* Begin Record set *

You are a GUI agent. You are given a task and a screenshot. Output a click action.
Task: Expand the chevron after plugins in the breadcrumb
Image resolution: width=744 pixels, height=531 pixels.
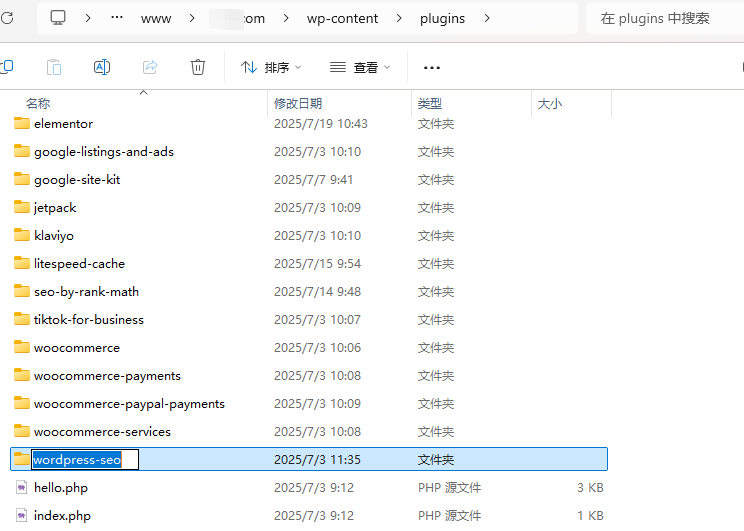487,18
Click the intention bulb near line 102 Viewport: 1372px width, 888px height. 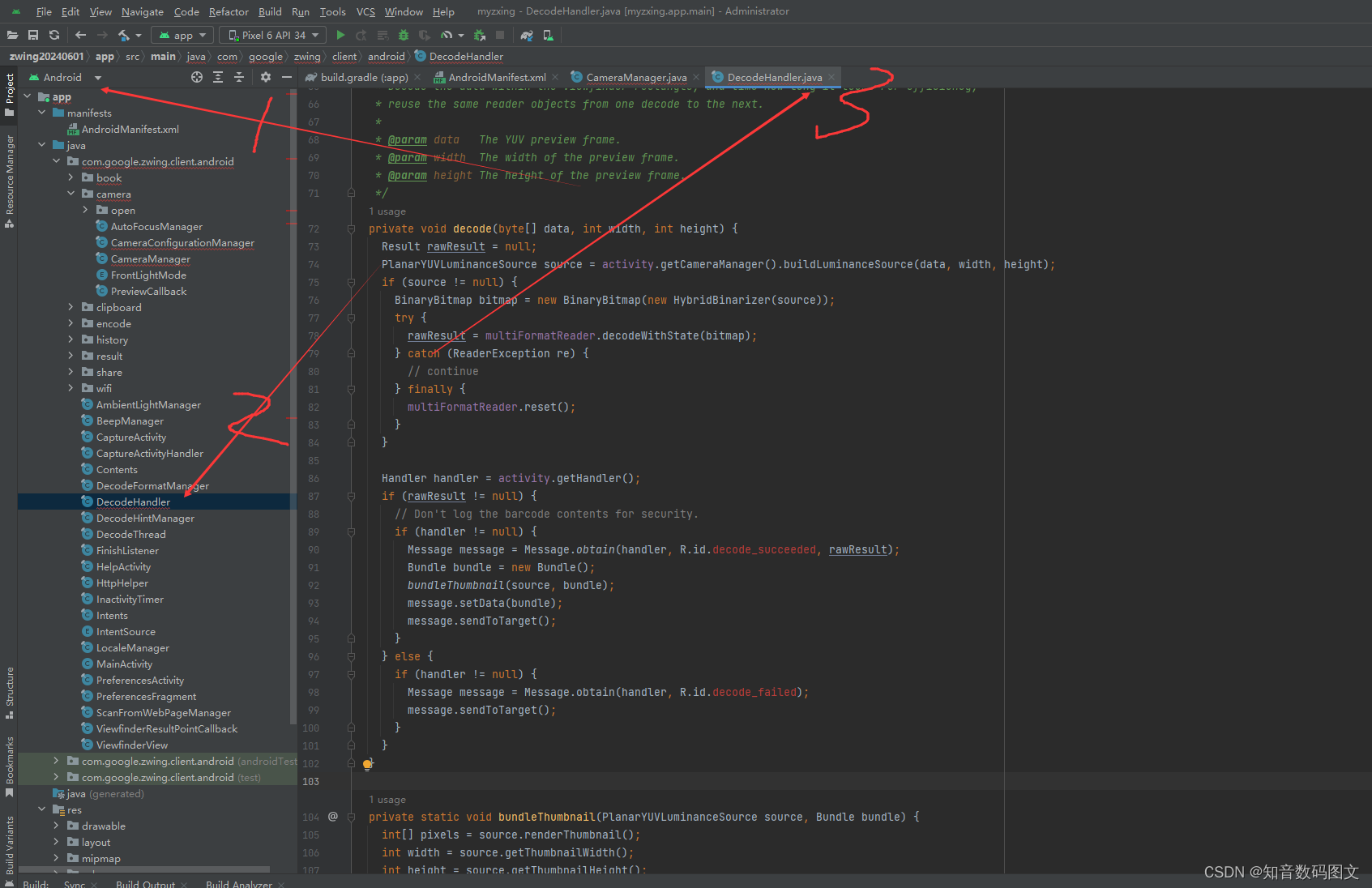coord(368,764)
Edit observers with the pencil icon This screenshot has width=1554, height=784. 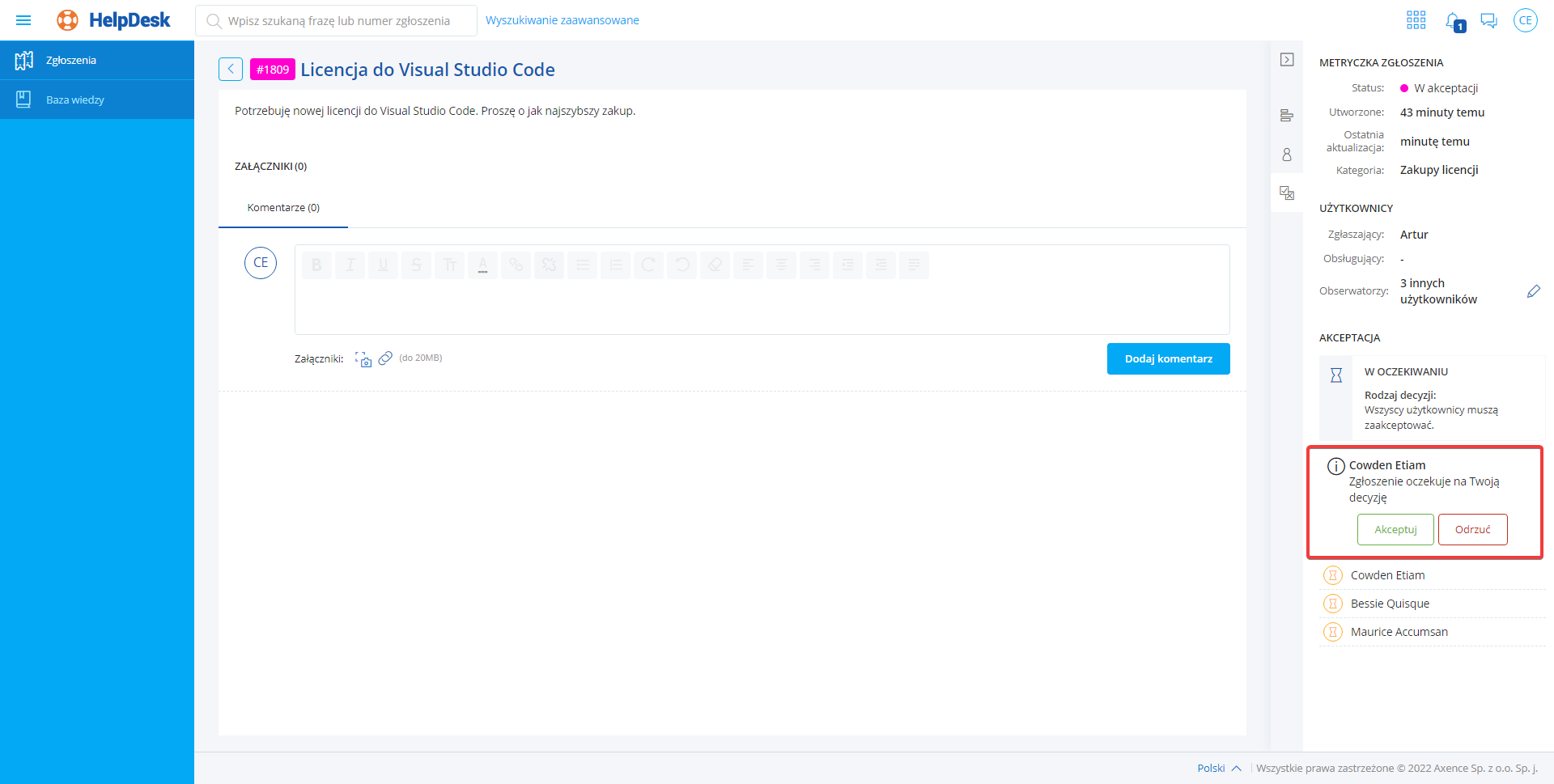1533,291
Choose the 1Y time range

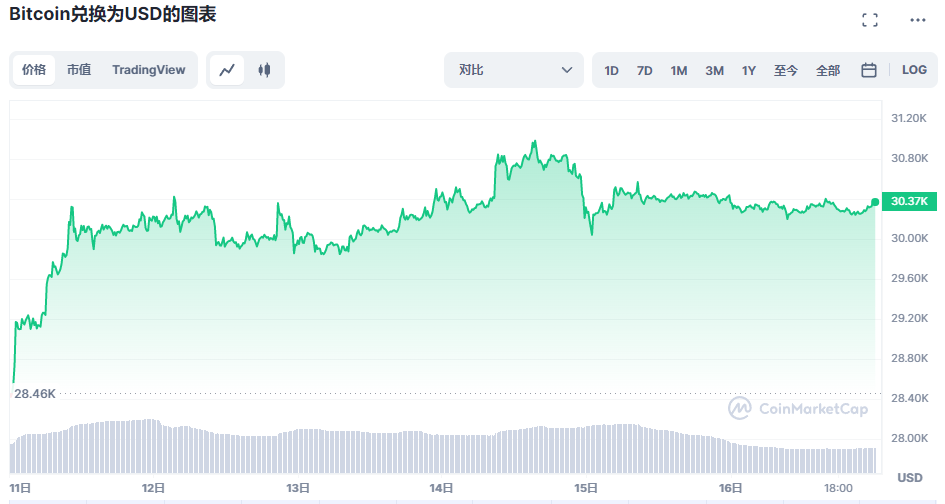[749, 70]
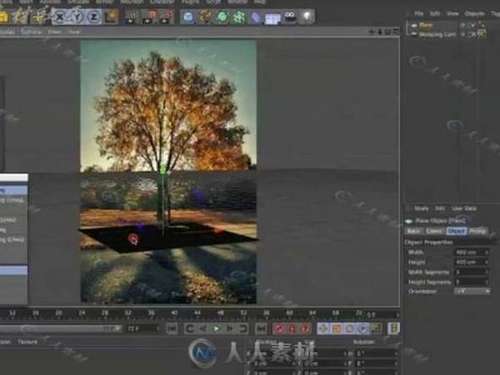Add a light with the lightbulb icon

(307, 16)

* End Record set *
* Begin Record set *

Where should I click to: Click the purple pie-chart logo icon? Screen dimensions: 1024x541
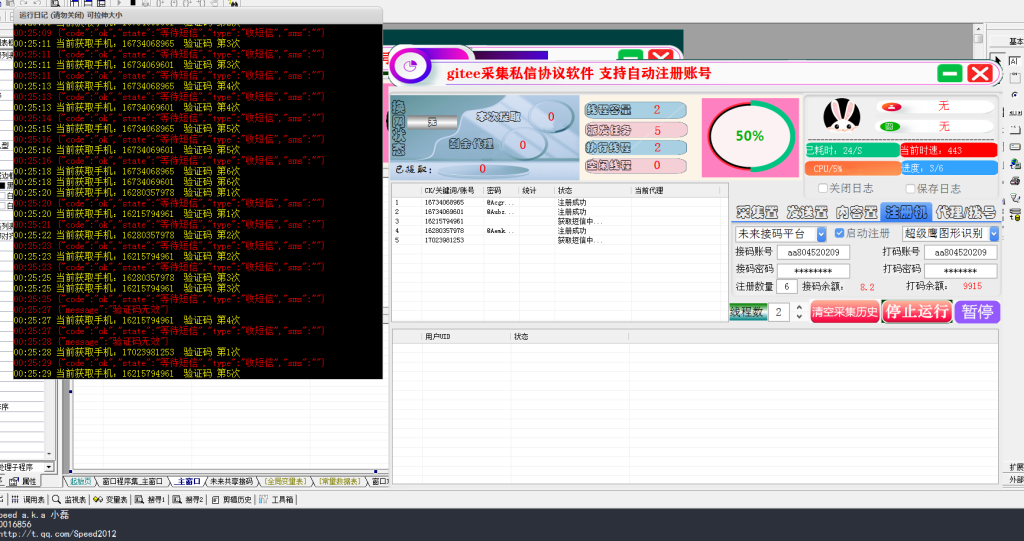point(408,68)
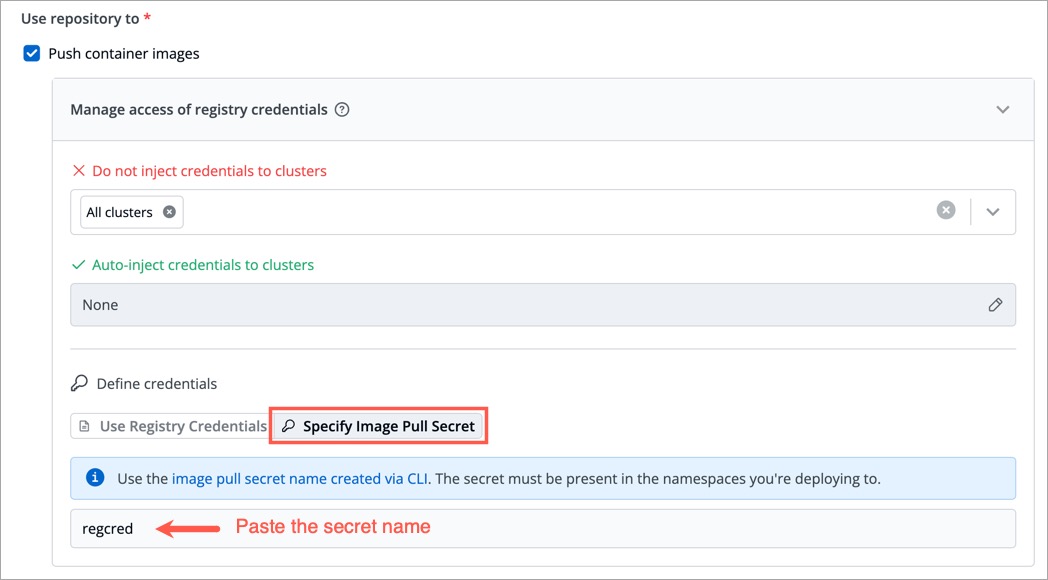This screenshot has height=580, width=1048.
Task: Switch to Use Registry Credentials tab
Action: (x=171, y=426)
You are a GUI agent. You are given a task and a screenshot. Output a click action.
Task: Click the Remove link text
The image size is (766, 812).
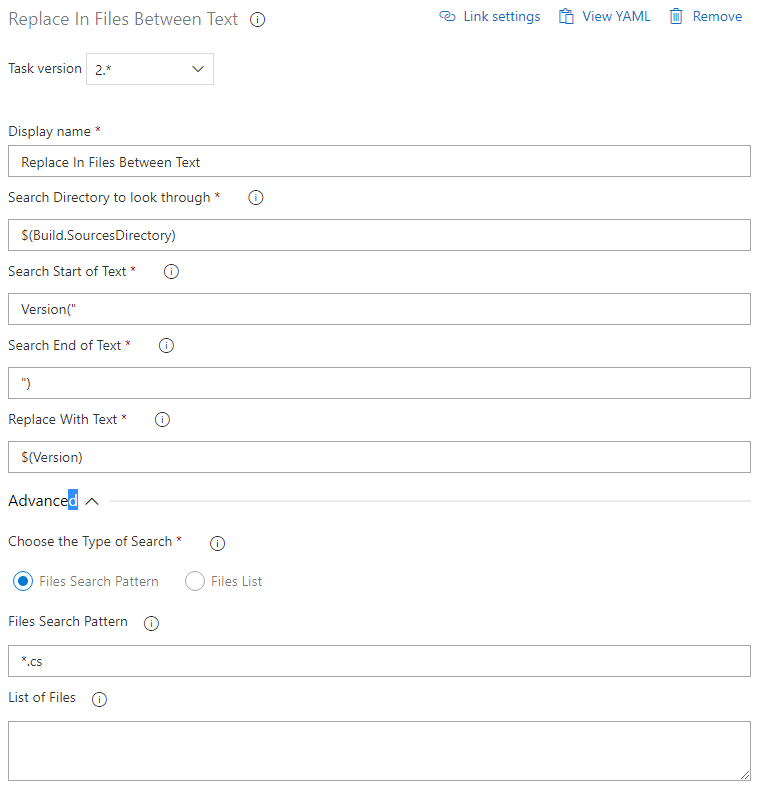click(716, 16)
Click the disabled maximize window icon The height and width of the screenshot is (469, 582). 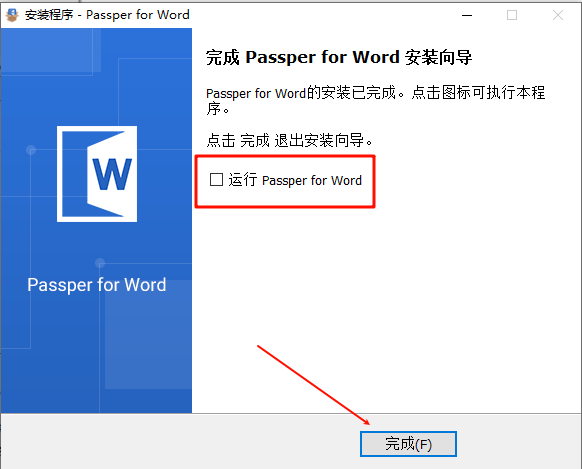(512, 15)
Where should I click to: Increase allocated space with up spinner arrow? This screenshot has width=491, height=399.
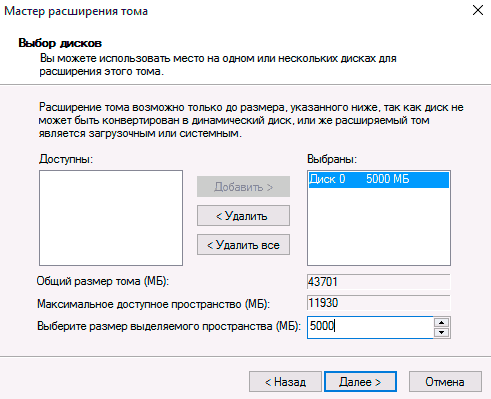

* End Record set *
* Begin Record set *

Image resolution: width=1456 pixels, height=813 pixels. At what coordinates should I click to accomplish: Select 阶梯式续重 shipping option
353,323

* End Record set *

Problem to work on
Please retype the data from the line containing "Where should I click to: Click" up to and including the line containing "click(716, 16)", character for character. Omit the pictures from your answer.

Answer
Where should I click to: Click the purple pie-chart logo icon? Screen dimensions: 1024x541
point(408,68)
This screenshot has height=580, width=1048.
Task: Switch to Use Registry Credentials tab
Action: (x=171, y=426)
You are a GUI agent. You are given a task and a screenshot. Output a click action.
Task: Click the Remove link text
The image size is (766, 812).
click(716, 16)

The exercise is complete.